**Directions**. From the line with "Where should I click to: Click" down to the final line of the material, please transcribe everything exactly, but leave the pictures out.

**Supplied material**.
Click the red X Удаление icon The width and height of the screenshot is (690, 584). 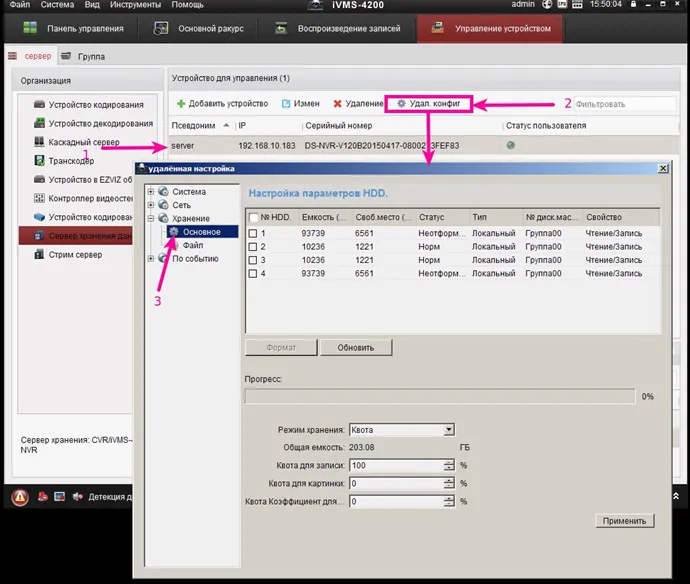(338, 103)
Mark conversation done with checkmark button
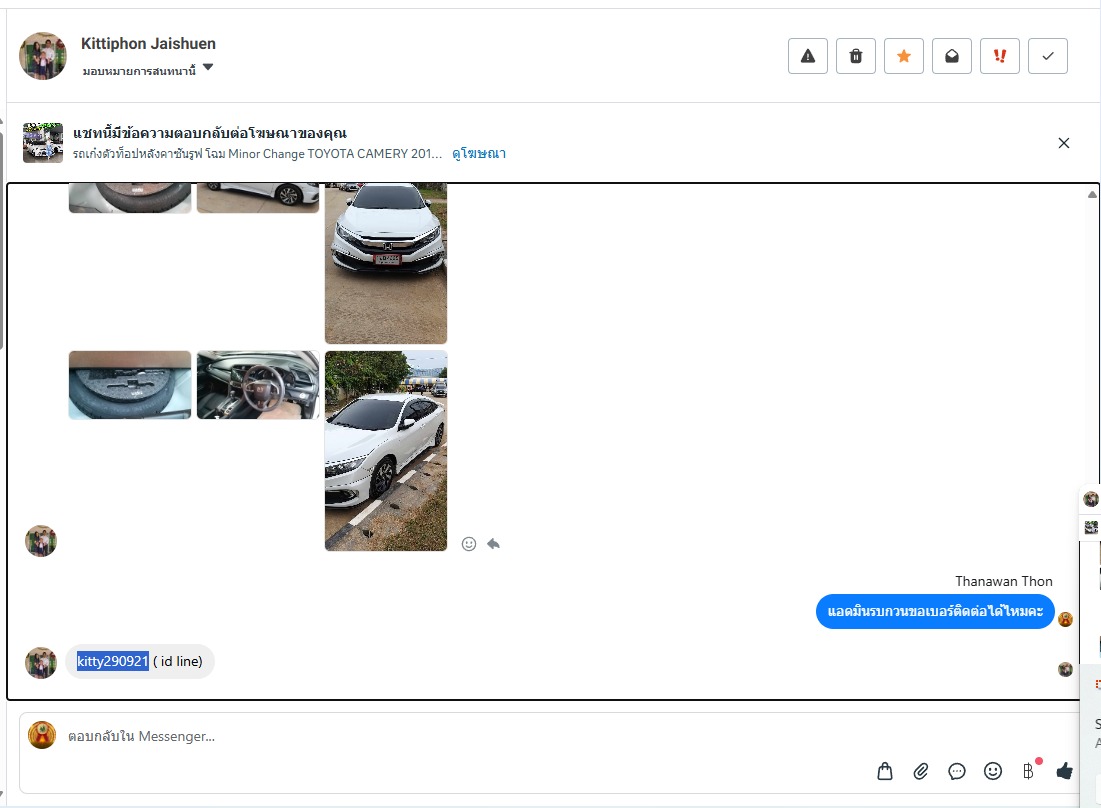The image size is (1101, 808). pos(1048,56)
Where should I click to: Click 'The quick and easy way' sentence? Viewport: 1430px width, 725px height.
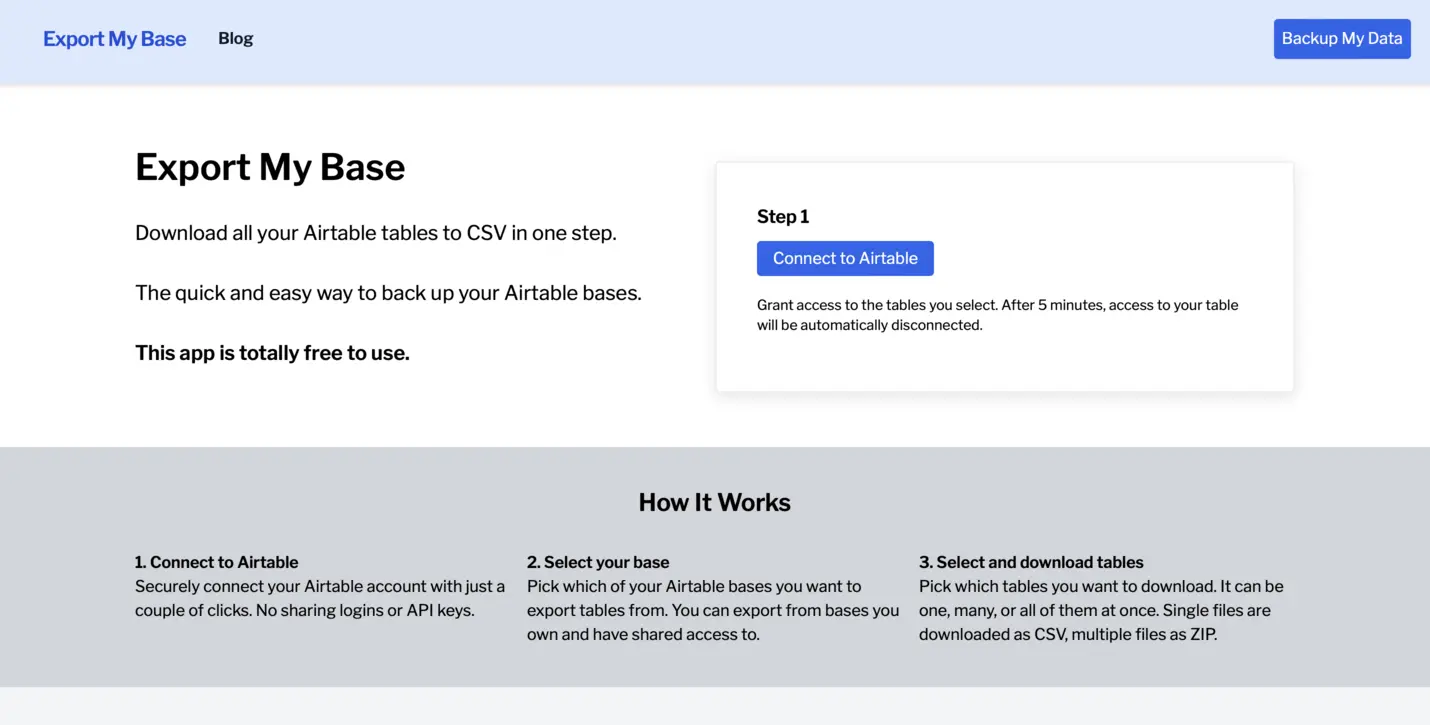click(388, 293)
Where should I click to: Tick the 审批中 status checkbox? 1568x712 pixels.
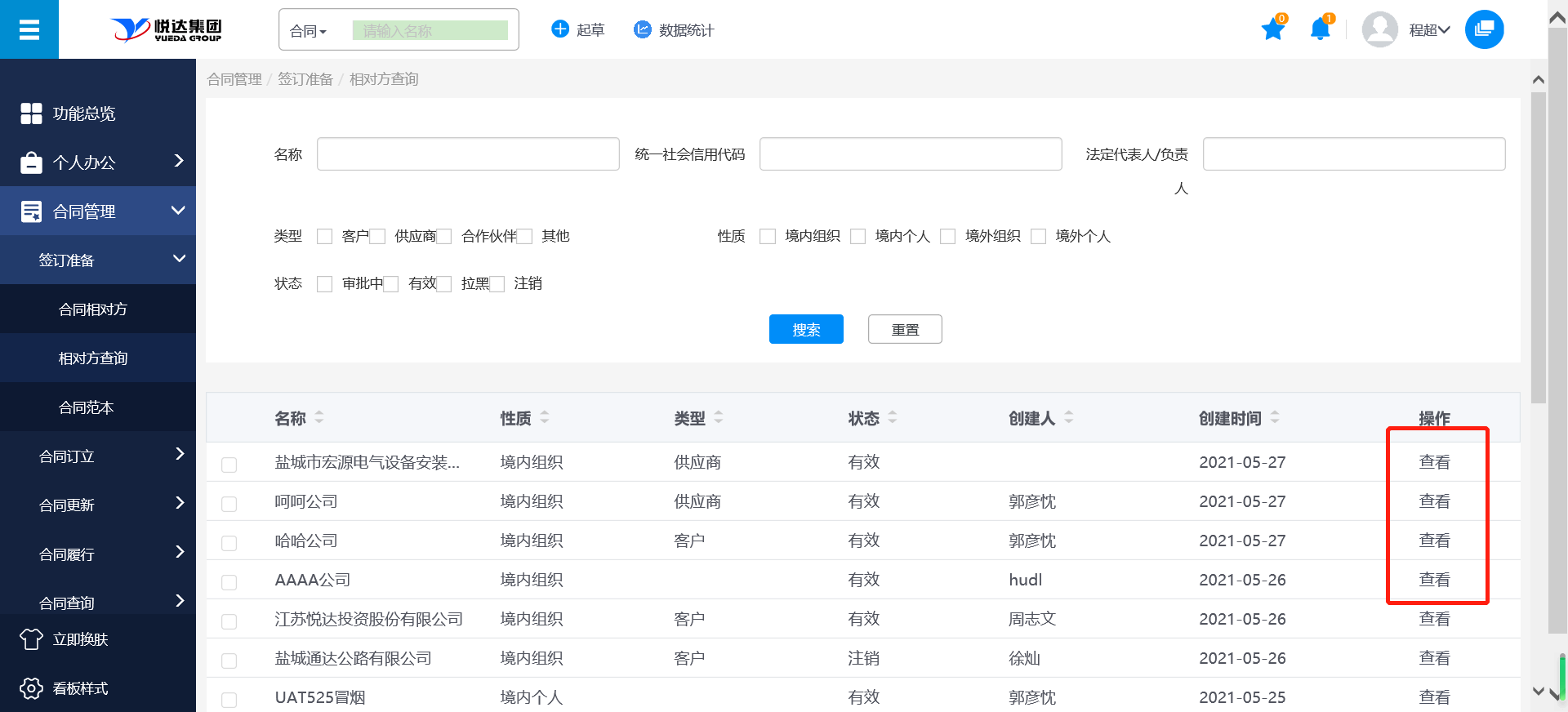[325, 284]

**Answer area**.
Where should I click to: Click 'The quick and easy way' sentence? Viewport: 1430px width, 725px height.
click(388, 293)
Where should I click to: Tick the 审批中 status checkbox? 1568x712 pixels.
[325, 284]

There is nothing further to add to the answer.